Evaluation & Optimization with Langfuse¶
ThreatForest integrates with Langfuse for tracing, SME review, and dataset export. This guide walks through the full evaluation pipeline — from connecting Langfuse to exporting scored datasets for prompt optimization.
Prerequisites¶
- ThreatForest installed (
pipx install .orpip install .) - A Langfuse account with API keys (self-hosted or cloud)
strands-agents[otel]installed (included in ThreatForest dependencies)- Sample applications or your own project to evaluate
Step 1: Configure Langfuse¶
Interactive Setup (CLI)¶
The wizard prompts for your public key, secret key, and host URL. On successful connection, score definitions are automatically registered with Langfuse.
Direct Setup¶
threatforest config langfuse \
--enable \
--public-key pk-lf-xxxx \
--secret-key sk-lf-xxxx \
--host https://cloud.langfuse.com \
--test
The --test flag verifies the connection and auto-registers score configs.
Console UI Setup¶
Navigate to the Configure page in the ThreatForest web console. The Langfuse Tracing section lets you:
- Toggle tracing on/off
- Enter your public key, secret key, and host
- Test the connection
- Save settings
Disable Tracing¶
When disabled, ThreatForest runs normally without any tracing overhead.

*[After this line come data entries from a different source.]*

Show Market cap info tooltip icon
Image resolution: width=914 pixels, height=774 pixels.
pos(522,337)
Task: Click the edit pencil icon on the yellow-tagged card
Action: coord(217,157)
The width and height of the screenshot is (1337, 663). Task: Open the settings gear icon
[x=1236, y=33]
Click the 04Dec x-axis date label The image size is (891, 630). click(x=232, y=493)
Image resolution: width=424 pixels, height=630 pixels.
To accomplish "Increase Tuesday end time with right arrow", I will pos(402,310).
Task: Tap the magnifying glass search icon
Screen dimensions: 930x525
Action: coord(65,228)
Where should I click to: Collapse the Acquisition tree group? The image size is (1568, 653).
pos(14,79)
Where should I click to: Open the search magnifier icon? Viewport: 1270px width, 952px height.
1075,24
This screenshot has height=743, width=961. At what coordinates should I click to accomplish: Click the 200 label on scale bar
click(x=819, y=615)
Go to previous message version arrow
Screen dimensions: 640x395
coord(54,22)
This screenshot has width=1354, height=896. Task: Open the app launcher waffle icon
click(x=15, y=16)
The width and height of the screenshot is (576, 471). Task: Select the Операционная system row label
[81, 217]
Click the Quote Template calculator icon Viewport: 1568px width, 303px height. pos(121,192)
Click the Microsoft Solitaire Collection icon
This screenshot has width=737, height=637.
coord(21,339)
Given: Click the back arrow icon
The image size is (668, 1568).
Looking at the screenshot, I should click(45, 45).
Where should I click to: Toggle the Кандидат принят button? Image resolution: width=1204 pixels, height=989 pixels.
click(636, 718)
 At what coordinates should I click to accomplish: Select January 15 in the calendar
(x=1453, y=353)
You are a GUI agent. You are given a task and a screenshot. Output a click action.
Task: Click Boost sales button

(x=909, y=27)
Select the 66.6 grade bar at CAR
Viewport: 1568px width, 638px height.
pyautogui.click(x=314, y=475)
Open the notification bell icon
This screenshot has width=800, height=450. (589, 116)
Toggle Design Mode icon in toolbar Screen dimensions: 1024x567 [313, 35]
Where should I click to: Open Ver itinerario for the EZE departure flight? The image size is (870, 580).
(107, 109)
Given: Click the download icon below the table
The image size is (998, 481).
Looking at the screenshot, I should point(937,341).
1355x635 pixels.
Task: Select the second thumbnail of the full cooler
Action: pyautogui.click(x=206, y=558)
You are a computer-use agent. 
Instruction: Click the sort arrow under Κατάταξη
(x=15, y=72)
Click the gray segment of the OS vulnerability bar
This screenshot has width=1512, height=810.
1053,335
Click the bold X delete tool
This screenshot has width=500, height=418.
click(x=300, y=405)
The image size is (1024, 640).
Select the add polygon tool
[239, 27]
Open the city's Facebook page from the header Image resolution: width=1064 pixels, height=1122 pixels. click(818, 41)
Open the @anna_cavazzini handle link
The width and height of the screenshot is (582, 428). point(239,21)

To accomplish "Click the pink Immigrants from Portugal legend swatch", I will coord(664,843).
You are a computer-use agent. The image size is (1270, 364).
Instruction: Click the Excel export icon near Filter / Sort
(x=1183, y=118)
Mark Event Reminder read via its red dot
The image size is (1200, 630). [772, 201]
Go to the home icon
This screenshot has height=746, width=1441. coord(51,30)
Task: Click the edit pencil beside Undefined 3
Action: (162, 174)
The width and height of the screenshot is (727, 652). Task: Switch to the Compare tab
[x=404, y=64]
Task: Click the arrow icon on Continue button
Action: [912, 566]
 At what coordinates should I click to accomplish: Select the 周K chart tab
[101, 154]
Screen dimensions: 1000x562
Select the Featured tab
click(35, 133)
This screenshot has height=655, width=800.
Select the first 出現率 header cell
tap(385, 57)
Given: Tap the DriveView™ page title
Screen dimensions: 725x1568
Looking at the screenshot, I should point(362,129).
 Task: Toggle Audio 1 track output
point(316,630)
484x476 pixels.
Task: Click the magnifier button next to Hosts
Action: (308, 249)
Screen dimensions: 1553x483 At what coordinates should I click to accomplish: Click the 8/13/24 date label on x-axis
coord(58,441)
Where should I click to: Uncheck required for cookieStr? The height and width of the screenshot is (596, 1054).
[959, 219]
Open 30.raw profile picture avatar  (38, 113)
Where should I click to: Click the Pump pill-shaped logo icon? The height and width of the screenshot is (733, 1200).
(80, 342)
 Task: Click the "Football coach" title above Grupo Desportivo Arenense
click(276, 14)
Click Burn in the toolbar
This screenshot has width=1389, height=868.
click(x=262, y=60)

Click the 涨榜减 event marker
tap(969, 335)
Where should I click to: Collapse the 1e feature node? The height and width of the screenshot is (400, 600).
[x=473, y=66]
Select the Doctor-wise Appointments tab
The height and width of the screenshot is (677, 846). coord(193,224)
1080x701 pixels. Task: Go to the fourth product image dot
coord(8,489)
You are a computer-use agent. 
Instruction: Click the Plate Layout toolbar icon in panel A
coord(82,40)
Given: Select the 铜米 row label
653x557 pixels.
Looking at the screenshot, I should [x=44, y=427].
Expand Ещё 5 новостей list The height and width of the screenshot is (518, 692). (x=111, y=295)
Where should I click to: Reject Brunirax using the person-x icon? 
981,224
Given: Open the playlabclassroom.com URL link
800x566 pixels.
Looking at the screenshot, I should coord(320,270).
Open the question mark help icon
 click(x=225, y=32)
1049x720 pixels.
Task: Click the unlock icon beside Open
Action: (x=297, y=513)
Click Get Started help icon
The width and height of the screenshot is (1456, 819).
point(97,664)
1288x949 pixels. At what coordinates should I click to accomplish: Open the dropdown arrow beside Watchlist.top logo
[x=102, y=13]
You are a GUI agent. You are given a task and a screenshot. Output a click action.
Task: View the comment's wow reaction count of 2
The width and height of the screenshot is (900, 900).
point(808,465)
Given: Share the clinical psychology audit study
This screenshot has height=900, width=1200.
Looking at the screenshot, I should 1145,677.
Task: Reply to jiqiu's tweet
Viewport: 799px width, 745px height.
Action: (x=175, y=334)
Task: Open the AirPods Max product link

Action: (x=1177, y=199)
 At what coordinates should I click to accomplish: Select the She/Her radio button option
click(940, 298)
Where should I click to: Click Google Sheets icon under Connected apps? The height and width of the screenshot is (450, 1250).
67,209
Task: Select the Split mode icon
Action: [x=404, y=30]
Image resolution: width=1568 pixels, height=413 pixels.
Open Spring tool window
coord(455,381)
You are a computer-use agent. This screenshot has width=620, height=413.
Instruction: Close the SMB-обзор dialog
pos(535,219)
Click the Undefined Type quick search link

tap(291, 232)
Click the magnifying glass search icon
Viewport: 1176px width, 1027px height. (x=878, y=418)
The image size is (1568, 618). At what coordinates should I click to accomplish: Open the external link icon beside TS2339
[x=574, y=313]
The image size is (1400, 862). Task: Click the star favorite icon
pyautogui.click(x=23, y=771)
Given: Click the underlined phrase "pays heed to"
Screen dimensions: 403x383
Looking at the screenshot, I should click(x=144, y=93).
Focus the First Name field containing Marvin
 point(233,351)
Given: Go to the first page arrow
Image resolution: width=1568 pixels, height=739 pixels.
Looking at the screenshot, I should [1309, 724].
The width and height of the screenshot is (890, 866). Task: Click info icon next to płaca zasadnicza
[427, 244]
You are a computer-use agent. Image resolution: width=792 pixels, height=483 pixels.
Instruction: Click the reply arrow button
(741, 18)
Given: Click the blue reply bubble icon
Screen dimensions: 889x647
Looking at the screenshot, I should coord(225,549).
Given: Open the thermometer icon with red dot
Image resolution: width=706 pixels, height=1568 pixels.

Step 2: Score Definitions¶
Score definitions are automatically registered when you configure Langfuse (via CLI, wizard, or --test). You can also register them manually:
ThreatForest defines 16 evaluation dimensions across four capabilities:
Threat Statement Generation (5 dimensions)¶
| Score Config Name | Description |
|---|---|
threat_overall_quality | Holistic assessment of generated threats |
threat_relevance_to_context | Match to application context |
threat_completeness | Coverage of threat categories |
threat_technical_accuracy | Technical correctness |
threat_hallucination_score | Absence of fabricated content |
Attack Tree Generation (6 dimensions)¶
| Score Config Name | Description |
|---|---|
attack_tree_overall_quality | Holistic assessment of the attack tree |
attack_tree_structural_quality | Depth, branching, organization |
attack_tree_technical_realism | Feasibility of attack techniques |
attack_tree_attack_path_logic | Logical progression from access to impact |
attack_tree_completeness | Coverage of attack vectors and phases |
attack_tree_actionability | Usefulness for defenders |
TTP Matching (1 dimension)¶
| Score Config Name | Description |
|---|---|
ttp_mapping_quality | Quality of MITRE ATT&CK technique mapping |
Mitigation Quality (4 dimensions)¶
| Score Config Name | Description |
|---|---|
mitigation_actionability | Whether the mitigation provides concrete, implementable steps |
mitigation_specificity | How specific the mitigation is to the identified threat and tech stack |
mitigation_coverage | Whether mitigations address all identified attack paths |
mitigation_technical_accuracy | Correctness of recommended controls and configurations |
Scoring Scale¶
All dimensions (except TTP) use a 5-point categorical scale:
| Category | Value | Meaning |
|---|---|---|
| Excellent | 1.00 | Exceptional quality, no issues |
| Good | 0.75 | Above average, minor issues |
| Acceptable | 0.50 | Meets minimum requirements |
| Poor | 0.25 | Below expectations, significant issues |
| Unacceptable | 0.00 | Fails to meet requirements |
TTP mapping uses a specialized scale replacing "Unacceptable" with "No Mapping".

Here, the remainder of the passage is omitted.